[Stored items]
+ + + + + + +
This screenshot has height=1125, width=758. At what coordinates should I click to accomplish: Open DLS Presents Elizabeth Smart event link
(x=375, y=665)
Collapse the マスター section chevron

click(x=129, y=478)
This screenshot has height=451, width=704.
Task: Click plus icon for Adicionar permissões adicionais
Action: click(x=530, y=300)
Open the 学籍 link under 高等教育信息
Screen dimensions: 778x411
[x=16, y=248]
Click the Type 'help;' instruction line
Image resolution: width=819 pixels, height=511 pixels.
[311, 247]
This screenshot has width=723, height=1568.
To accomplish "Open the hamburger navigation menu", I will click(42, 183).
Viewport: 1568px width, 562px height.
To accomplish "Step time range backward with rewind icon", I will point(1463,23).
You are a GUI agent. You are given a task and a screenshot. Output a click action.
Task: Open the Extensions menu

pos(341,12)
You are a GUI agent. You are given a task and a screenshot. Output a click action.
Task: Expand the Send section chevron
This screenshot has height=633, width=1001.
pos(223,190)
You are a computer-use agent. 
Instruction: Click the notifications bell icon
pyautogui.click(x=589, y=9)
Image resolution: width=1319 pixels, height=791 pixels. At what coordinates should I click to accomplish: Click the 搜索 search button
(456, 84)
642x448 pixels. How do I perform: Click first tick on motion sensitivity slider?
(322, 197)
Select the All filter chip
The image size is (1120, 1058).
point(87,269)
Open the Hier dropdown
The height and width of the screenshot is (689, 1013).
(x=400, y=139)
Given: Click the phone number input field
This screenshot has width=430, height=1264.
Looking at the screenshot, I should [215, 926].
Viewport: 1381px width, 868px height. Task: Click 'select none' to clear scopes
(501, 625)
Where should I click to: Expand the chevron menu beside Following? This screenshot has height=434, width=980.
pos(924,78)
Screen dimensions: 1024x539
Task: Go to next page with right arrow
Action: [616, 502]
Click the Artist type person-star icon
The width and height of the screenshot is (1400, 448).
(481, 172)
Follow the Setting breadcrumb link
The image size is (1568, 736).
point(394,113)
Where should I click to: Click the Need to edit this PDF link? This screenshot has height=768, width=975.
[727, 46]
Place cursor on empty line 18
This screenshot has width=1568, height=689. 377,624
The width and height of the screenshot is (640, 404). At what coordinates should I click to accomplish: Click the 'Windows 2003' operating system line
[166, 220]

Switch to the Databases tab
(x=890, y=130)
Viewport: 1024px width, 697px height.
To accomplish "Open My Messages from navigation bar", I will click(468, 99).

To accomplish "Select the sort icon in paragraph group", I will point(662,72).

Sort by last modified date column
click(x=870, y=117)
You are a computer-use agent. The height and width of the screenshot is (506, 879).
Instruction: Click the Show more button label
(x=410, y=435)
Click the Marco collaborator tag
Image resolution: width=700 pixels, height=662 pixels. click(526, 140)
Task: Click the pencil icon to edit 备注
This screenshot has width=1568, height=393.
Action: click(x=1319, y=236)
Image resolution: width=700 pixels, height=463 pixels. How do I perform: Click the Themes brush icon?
+ + + + + + +
**Required work:** Transcribe the data above so that every line matches exactly.

**Reply to the exercise:**
This screenshot has height=1125, width=758. At what coordinates should I click to accomplish: Open DLS Presents Elizabeth Smart event link
(x=375, y=665)
Collapse the マスター section chevron

click(x=129, y=478)
This screenshot has height=451, width=704.
Task: Click plus icon for Adicionar permissões adicionais
Action: click(x=530, y=300)
Open the 学籍 link under 高等教育信息
Screen dimensions: 778x411
[x=16, y=248]
Click the Type 'help;' instruction line
Image resolution: width=819 pixels, height=511 pixels.
[311, 247]
This screenshot has width=723, height=1568.
To accomplish "Open the hamburger navigation menu", I will click(42, 183).
Viewport: 1568px width, 562px height.
To accomplish "Step time range backward with rewind icon", I will point(1463,23).
You are a GUI agent. You are given a task and a screenshot. Output a click action.
Task: Open the Extensions menu

pos(341,12)
You are a GUI agent. You are given a task and a screenshot. Output a click action.
Task: Expand the Send section chevron
This screenshot has height=633, width=1001.
pos(223,190)
You are a computer-use agent. 
Instruction: Click the notifications bell icon
pyautogui.click(x=589, y=9)
Image resolution: width=1319 pixels, height=791 pixels. At what coordinates should I click to accomplish: Click the 搜索 search button
(456, 84)
642x448 pixels. How do I perform: Click first tick on motion sensitivity slider?
(322, 197)
Select the All filter chip
The image size is (1120, 1058).
point(87,269)
Open the Hier dropdown
The height and width of the screenshot is (689, 1013).
(x=400, y=139)
Given: Click the phone number input field
This screenshot has width=430, height=1264.
Looking at the screenshot, I should [215, 926].
Viewport: 1381px width, 868px height. Task: Click 'select none' to clear scopes
(501, 625)
Where should I click to: Expand the chevron menu beside Following? This screenshot has height=434, width=980.
pos(924,78)
Screen dimensions: 1024x539
Task: Go to next page with right arrow
Action: [616, 502]
Click the Artist type person-star icon
The width and height of the screenshot is (1400, 448).
(481, 172)
Follow the Setting breadcrumb link
The image size is (1568, 736).
point(394,113)
Where should I click to: Click the Need to edit this PDF link? This screenshot has height=768, width=975.
[727, 46]
Place cursor on empty line 18
This screenshot has width=1568, height=689. 377,624
The width and height of the screenshot is (640, 404). At what coordinates should I click to accomplish: Click the 'Windows 2003' operating system line
[166, 220]

Switch to the Databases tab
(x=890, y=130)
Viewport: 1024px width, 697px height.
To accomplish "Open My Messages from navigation bar", I will click(468, 99).

To accomplish "Select the sort icon in paragraph group", I will point(662,72).

Sort by last modified date column
click(x=870, y=117)
You are a computer-use agent. The height and width of the screenshot is (506, 879).
Instruction: Click the Show more button label
(x=410, y=435)
Click the Marco collaborator tag
Image resolution: width=700 pixels, height=662 pixels. click(526, 140)
Task: Click the pencil icon to edit 备注
This screenshot has width=1568, height=393.
Action: click(x=1319, y=236)
Image resolution: width=700 pixels, height=463 pixels. How do I perform: Click the Themes brush icon?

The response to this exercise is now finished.